Por tanto, la pedagogía política del diálogo, sea buena o mala, era un mecanismo necesario. Con el MAS en el poder hace veinte años, los pactos o acuerdos se extinguieron, y los partidos políticos también. Hace dos décadas vivimos en un monopartidismo secante de fuste sindical y con conductas altamente autoritarias. La democracia se lesionó profundamente al extinguirse los partidos políticos. La nueva fuerza (MAS) se dio a la tarea de desmantelar el sistema de partidos, y parecía que a nadie le importaba. Quizás la efervescencia del momento era tal que casi nadie reparó en el peligro que eso conllevaría.

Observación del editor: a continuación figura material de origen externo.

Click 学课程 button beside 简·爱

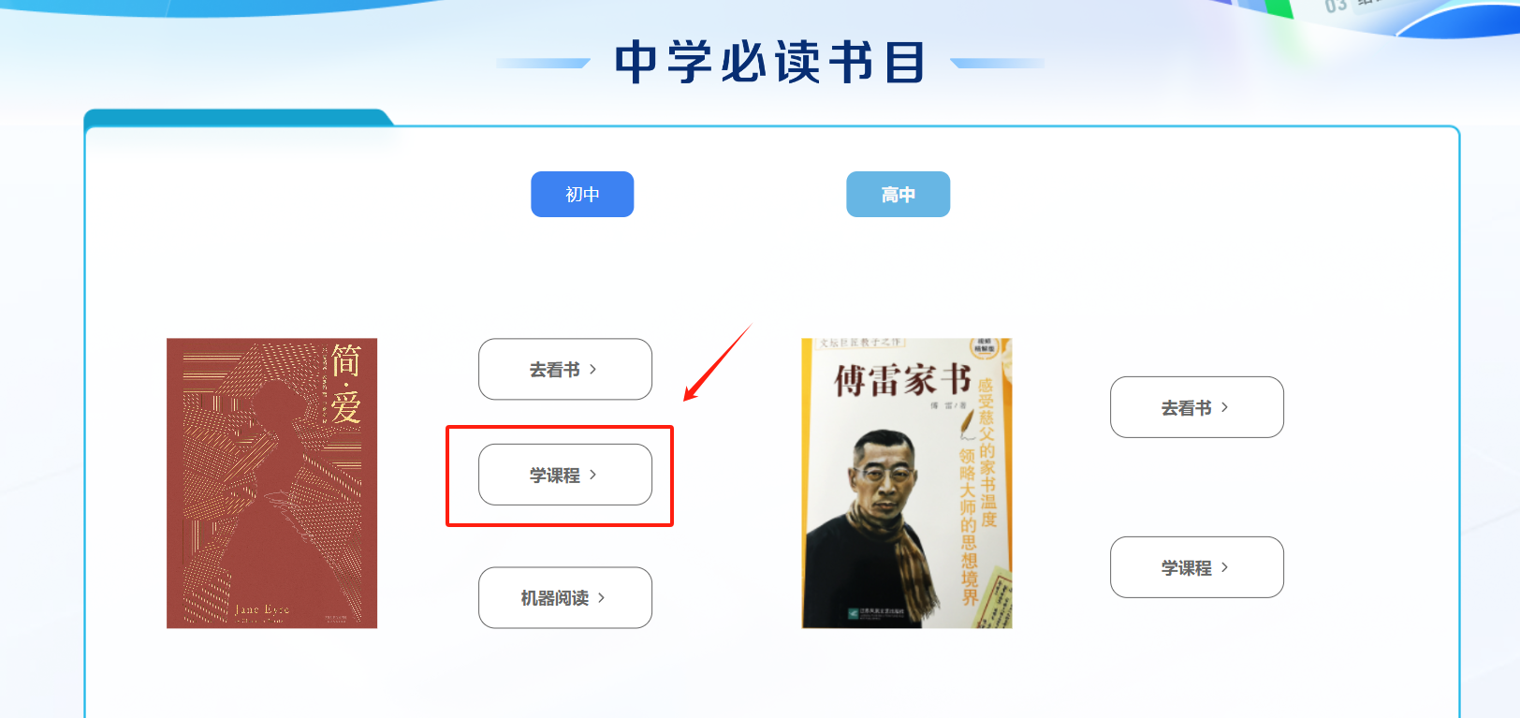pyautogui.click(x=564, y=475)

¿Y por qué es tan importante la reposición del sistema de partidos políticos? Primero, para dar claridad ideológica al campo de la competencia política, sobre todo ante el fracaso de las agrupaciones ciudadanas; segundo, porque es más efectivo para desconcentrar el poder; tercero, porque restituye en alguna medida la cultura del diálogo, los pactos y acuerdos; cuarto, porque de alguna forma impide que toda la estructura de la burocracia estatal funcione como un artefacto maligno y persecutor; y quinto, porque se oxigena y regenera internamente, permitiendo de forma más eficiente la renovación (sin pretensiones utópicas, por supuesto).

Naturalmente, existen más razones; sin embargo, el punto medular radica en que la inexistencia de un sistema de partidos políticos y el monopolio de una sola fuerza, en realidad, nos hace más cercanos a un sistema político como en Cuba, Corea del Norte o China.

El monopartidismo, que es lo mismo que la ausencia de partidos, es el camino expedito para el totalitarismo. De ahí en más, los derechos y libertades se hicieron añicos, y el marco constitucional fue nada más que un incómodo mamotreto. El entorno descrito, desde una mirada política, sociológica y cultural, hace que la ansiada renovación sea casi análoga a una quimera, considerando que la tierra infértil está minada de explosivos antidemocráticos.

Franklin Pareja es cientista político.